WHAT YOU WILL DO: Return the data below exactly, but only from the line containing "The image size is (951, 551)." through the line containing "Click the Governance gavel icon", with both of those lines included.

INPUT FOR THIS TASK:
-- Opening Marker --

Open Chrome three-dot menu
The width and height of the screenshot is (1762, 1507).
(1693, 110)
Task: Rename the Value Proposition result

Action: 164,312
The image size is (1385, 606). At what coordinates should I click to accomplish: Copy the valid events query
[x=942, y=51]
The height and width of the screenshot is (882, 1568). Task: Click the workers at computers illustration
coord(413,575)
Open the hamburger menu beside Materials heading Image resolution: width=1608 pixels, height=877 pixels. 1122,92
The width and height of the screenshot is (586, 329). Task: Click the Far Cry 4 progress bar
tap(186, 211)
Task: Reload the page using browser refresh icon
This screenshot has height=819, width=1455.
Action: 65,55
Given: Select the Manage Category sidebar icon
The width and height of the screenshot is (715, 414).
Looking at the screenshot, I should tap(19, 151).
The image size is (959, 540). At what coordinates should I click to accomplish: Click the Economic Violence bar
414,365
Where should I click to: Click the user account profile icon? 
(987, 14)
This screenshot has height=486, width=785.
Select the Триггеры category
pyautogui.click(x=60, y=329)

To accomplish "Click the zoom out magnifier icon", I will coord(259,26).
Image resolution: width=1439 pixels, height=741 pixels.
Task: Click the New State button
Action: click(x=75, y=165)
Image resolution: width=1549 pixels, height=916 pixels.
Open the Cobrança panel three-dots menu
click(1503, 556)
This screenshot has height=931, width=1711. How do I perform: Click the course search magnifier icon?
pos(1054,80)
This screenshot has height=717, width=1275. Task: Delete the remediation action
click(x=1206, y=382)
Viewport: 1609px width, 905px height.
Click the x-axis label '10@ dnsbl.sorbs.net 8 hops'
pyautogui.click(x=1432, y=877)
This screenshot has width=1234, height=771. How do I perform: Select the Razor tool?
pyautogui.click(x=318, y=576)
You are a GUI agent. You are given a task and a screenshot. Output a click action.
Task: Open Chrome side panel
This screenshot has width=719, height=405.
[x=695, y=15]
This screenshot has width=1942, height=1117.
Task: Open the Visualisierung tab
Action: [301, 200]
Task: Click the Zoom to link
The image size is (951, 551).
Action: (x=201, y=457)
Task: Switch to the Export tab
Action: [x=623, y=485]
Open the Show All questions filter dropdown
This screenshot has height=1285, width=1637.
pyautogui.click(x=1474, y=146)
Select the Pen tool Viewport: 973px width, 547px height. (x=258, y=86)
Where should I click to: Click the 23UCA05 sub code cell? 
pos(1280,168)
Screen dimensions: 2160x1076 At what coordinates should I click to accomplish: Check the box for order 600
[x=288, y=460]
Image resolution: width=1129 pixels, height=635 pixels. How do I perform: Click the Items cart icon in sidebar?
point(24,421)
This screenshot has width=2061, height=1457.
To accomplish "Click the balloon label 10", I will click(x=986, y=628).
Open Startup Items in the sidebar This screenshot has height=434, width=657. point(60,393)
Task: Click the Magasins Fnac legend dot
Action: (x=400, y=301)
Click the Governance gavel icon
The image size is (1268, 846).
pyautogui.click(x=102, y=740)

-- Closing Marker --

SOLUTION TO THIS PROBLEM:
The image size is (951, 551).
Action: (x=201, y=457)
Task: Switch to the Export tab
Action: [x=623, y=485]
Open the Show All questions filter dropdown
This screenshot has height=1285, width=1637.
pyautogui.click(x=1474, y=146)
Select the Pen tool Viewport: 973px width, 547px height. (x=258, y=86)
Where should I click to: Click the 23UCA05 sub code cell? 
pos(1280,168)
Screen dimensions: 2160x1076 At what coordinates should I click to accomplish: Check the box for order 600
[x=288, y=460]
Image resolution: width=1129 pixels, height=635 pixels. How do I perform: Click the Items cart icon in sidebar?
point(24,421)
This screenshot has width=2061, height=1457.
To accomplish "Click the balloon label 10", I will click(x=986, y=628).
Open Startup Items in the sidebar This screenshot has height=434, width=657. point(60,393)
Task: Click the Magasins Fnac legend dot
Action: (x=400, y=301)
Click the Governance gavel icon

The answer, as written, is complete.